_EXERCISE OBJECTIVE_. Reproduce all of the data exactly as written.

_PROVIDED RECORDS_.

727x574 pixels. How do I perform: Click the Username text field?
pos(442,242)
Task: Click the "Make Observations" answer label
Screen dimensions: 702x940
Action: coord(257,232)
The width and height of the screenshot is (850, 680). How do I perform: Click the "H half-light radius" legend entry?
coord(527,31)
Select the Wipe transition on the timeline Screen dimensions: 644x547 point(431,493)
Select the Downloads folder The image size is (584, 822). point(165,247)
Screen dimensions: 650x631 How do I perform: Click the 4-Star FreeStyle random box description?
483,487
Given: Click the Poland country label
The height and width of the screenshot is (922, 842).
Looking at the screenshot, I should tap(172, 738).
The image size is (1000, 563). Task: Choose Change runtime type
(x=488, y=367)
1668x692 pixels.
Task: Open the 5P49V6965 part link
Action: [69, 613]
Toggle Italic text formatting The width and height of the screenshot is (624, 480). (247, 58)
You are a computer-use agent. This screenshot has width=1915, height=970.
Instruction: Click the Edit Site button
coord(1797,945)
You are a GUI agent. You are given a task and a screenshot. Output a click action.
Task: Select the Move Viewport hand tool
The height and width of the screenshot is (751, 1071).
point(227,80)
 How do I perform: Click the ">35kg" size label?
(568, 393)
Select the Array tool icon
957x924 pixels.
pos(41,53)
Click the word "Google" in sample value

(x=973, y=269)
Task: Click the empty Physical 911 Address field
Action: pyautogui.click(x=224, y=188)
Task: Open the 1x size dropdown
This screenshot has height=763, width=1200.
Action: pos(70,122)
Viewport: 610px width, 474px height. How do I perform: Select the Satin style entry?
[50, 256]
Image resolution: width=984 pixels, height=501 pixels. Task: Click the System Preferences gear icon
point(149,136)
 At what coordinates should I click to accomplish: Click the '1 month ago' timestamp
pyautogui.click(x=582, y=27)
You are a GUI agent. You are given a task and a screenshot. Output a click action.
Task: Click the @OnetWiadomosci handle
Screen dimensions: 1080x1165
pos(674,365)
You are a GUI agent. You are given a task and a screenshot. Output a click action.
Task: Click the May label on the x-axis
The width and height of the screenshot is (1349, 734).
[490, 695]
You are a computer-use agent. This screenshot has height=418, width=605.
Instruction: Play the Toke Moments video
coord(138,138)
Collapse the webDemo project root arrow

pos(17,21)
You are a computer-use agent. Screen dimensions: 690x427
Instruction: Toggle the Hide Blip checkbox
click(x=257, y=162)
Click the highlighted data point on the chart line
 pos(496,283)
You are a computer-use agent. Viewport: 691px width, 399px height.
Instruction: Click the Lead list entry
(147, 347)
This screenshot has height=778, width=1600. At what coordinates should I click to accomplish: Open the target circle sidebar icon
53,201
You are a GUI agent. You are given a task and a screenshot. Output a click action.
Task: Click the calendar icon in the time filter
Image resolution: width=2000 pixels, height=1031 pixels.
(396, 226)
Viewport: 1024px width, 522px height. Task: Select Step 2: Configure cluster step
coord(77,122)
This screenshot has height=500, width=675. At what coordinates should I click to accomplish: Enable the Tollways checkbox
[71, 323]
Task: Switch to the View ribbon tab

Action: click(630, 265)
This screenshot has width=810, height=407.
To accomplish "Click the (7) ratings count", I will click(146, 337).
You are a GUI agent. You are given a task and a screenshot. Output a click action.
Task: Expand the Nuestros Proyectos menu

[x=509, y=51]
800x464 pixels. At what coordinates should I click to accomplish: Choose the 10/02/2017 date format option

_PROBLEM SOLUTION_.
727x574 pixels. How do I perform: Click the Username text field?
pos(442,242)
Task: Click the "Make Observations" answer label
Screen dimensions: 702x940
Action: coord(257,232)
The width and height of the screenshot is (850, 680). How do I perform: Click the "H half-light radius" legend entry?
coord(527,31)
Select the Wipe transition on the timeline Screen dimensions: 644x547 point(431,493)
Select the Downloads folder The image size is (584, 822). point(165,247)
Screen dimensions: 650x631 How do I perform: Click the 4-Star FreeStyle random box description?
483,487
Given: Click the Poland country label
The height and width of the screenshot is (922, 842).
Looking at the screenshot, I should tap(172, 738).
The image size is (1000, 563). Task: Choose Change runtime type
(x=488, y=367)
1668x692 pixels.
Task: Open the 5P49V6965 part link
Action: [69, 613]
Toggle Italic text formatting The width and height of the screenshot is (624, 480). (247, 58)
You are a computer-use agent. This screenshot has width=1915, height=970.
Instruction: Click the Edit Site button
coord(1797,945)
You are a GUI agent. You are given a task and a screenshot. Output a click action.
Task: Select the Move Viewport hand tool
The height and width of the screenshot is (751, 1071).
point(227,80)
 How do I perform: Click the ">35kg" size label?
(568, 393)
Select the Array tool icon
957x924 pixels.
pos(41,53)
Click the word "Google" in sample value

(x=973, y=269)
Task: Click the empty Physical 911 Address field
Action: pyautogui.click(x=224, y=188)
Task: Open the 1x size dropdown
This screenshot has height=763, width=1200.
Action: pos(70,122)
Viewport: 610px width, 474px height. How do I perform: Select the Satin style entry?
[50, 256]
Image resolution: width=984 pixels, height=501 pixels. Task: Click the System Preferences gear icon
point(149,136)
 At what coordinates should I click to accomplish: Click the '1 month ago' timestamp
pyautogui.click(x=582, y=27)
You are a GUI agent. You are given a task and a screenshot. Output a click action.
Task: Click the @OnetWiadomosci handle
Screen dimensions: 1080x1165
pos(674,365)
You are a GUI agent. You are given a task and a screenshot. Output a click action.
Task: Click the May label on the x-axis
The width and height of the screenshot is (1349, 734).
[490, 695]
You are a computer-use agent. This screenshot has height=418, width=605.
Instruction: Play the Toke Moments video
coord(138,138)
Collapse the webDemo project root arrow

pos(17,21)
You are a computer-use agent. Screen dimensions: 690x427
Instruction: Toggle the Hide Blip checkbox
click(x=257, y=162)
Click the highlighted data point on the chart line
 pos(496,283)
You are a computer-use agent. Viewport: 691px width, 399px height.
Instruction: Click the Lead list entry
(147, 347)
This screenshot has height=778, width=1600. At what coordinates should I click to accomplish: Open the target circle sidebar icon
53,201
You are a GUI agent. You are given a task and a screenshot. Output a click action.
Task: Click the calendar icon in the time filter
Image resolution: width=2000 pixels, height=1031 pixels.
(396, 226)
Viewport: 1024px width, 522px height. Task: Select Step 2: Configure cluster step
coord(77,122)
This screenshot has height=500, width=675. At what coordinates should I click to accomplish: Enable the Tollways checkbox
[71, 323]
Task: Switch to the View ribbon tab

Action: click(630, 265)
This screenshot has width=810, height=407.
To accomplish "Click the (7) ratings count", I will click(146, 337).
You are a GUI agent. You are given a task and a screenshot. Output a click action.
Task: Expand the Nuestros Proyectos menu

[x=509, y=51]
800x464 pixels. At what coordinates should I click to accomplish: Choose the 10/02/2017 date format option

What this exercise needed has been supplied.